"I have sworn upon the altar of god eternal hostility against every form of tyranny over the mind of man." This quote from Thomas Jefferson is the slogan of this magazine. Jefferson, in his 1800 letter to Benjamin Rush, was referring to the establishment of a state church. About this subject, he would later coin the well-known phrase "wall of separation between church of state." Jefferson, though an unorthodox Christian himself, was a vigorous defender of a secular America in which I am free to blaspheme, as I sometimes do in these pages.
I take no pleasure in offending anyone. I generally avoid doing so, though I write on provocative topics in this magazine. I certainly have no desire to offend Muslims, several of whom I know personally and whose religious beliefs I respect. In this article, however, I will reproduce an admittedly offensive cartoon of the Prophet Muhammad. The heinous murder of Samuel Paty, a teacher who was beheaded in France this week for having shown Muhammad cartoons to his students, demands a gesture of solidarity.

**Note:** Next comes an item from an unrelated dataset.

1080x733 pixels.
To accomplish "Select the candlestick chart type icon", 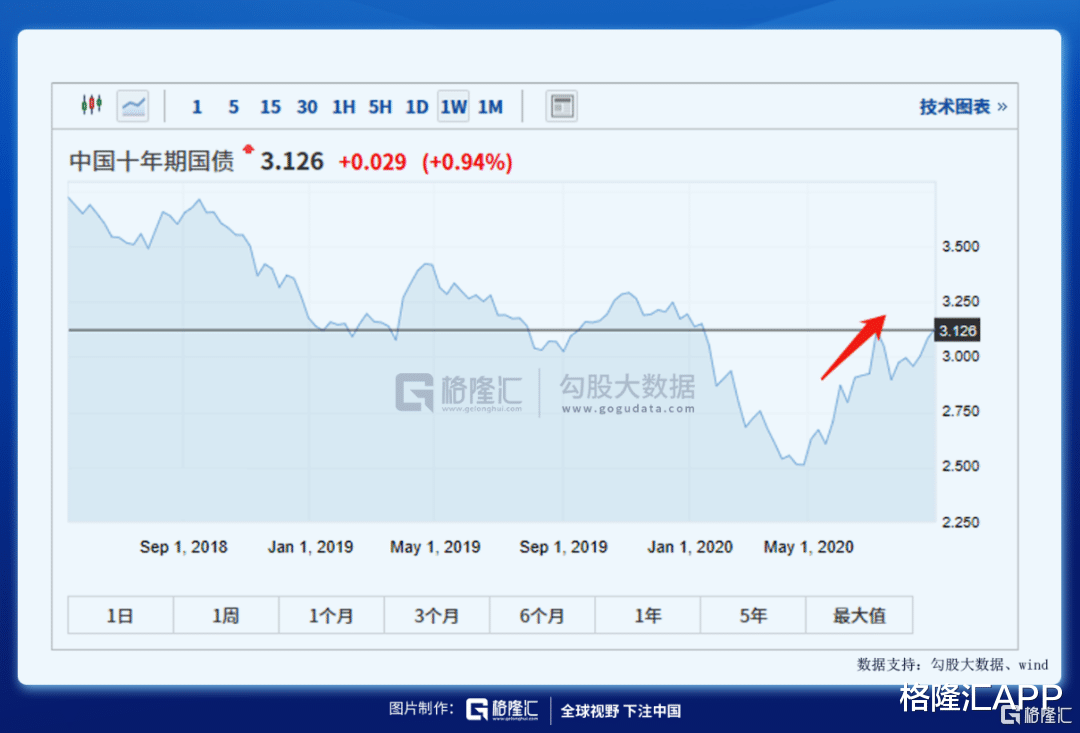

Paty is not the first victim of reprisal for the exhibition of Muhammad cartoons. In 2015, twenty-three people at the offices of the Charlie Hebdo magazine in Paris were shot for having "insulted the Prophet."[1] Protests in 2005 over the publication of cartoons in the Jyllands-Posten newspaper took place across the world, many of them turning violent and resulting in more than 200 deaths.[2]
This is the cartoon from Jyllands-Posten. This is the reason that more than 200 people have died. I understand that many Muslims felt that this and similar cartoons denigrated Islam, nevermind that the artist has stated it is directed only at radical Islam. But even if we accept this is denigrating, the freedom to blaspheme is, and ought to be, cherished in the West. Subjecting Islam to satire is a way of including Islam in a culture that is shamelessly irreverent.
The Standard condemns the murder of Samuel Paty. This was an act of savage violence directed not only at Paty, but at the freedom of speech itself. We must resist any and all attempts to compel us into fearful submission and self-censorship. This violence is a form of "tyranny over the mind of man," against which this publication has sworn eternal hostility.
That is why, as a publisher, The Standard feels it is necessary to reproduce this cartoon.